The First Results Are In: Who's on Top?
With a new benchmark comes a new leaderboard, and the initial results are fascinating.
Right now, OpenAI's Codex CLI, a variant powered by GPT-5, is sitting at the top with a 49.6% success rate. It’s the only agent to get close to solving half the tasks.
Here's a quick look at the top 5:
- Codex CLI (GPT-5) — 49.6%
- Codex CLI (GPT-5-Codex) — 44.3%
- OpenHands (GPT-5) — 43.8%
- Terminus 2 (GPT-5-Codex) — 43.4%
- Terminus 2 (Claude Sonnet 4.5) — 42.8%
What I find most interesting here is that nobody is crushing it. The best agent is still failing more than it succeeds. This tells us that Terminal-Bench 2.0 is a genuinely challenging test for even the most advanced models out there. There's a ton of room for improvement, and the competition between the top models from OpenAI and Anthropic is clearly heating up.
How You Can Get Involved and Start Testing
The best part about all this is that it’s open for everyone. The team wants you to put your own agents to the test.

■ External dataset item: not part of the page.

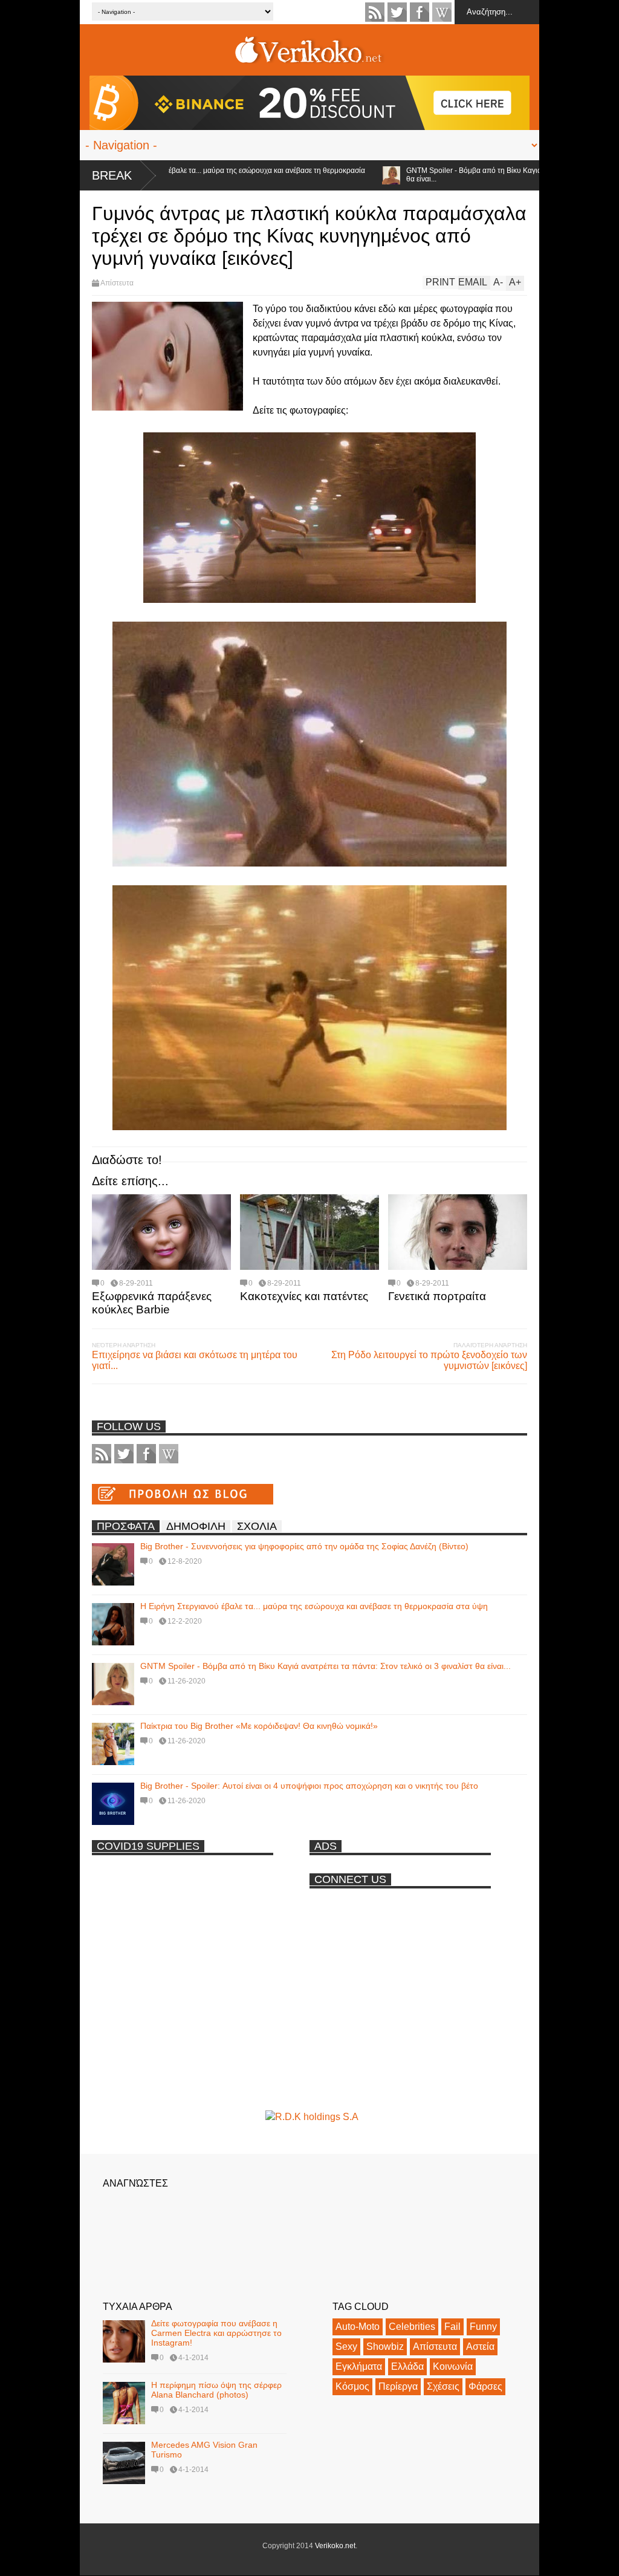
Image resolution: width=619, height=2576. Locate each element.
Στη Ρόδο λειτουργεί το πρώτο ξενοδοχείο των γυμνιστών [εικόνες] (429, 1360)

Getting started is pretty straightforward. You just install Harbor and run a simple command from your terminal:
harbor run -d terminal-bench@2.0 -m "<model>" -a "<agent>" --n-attempts 5 --jobs-dir <path/to/output>
If you want to get your agent on the official public leaderboard, you’ll need to run the benchmark five times and then email the developers your results for validation. It’s a simple process designed to get the community involved.
This move toward standardization is exactly what the field of AI agents needs right now. As these models get integrated into more of our tools, we have to move beyond flashy demos and toward reproducible, tough, and fair evaluations.
Terminal-Bench 2.0 and Harbor feel like a massive step in that direction. They provide a common ground where developers and researchers can measure progress, identify weaknesses, and ultimately build agents that are not just clever, but genuinely useful and reliable. It’s the foundation for the next wave of agentic AI, and I, for one, can't wait to see what gets built on top of it.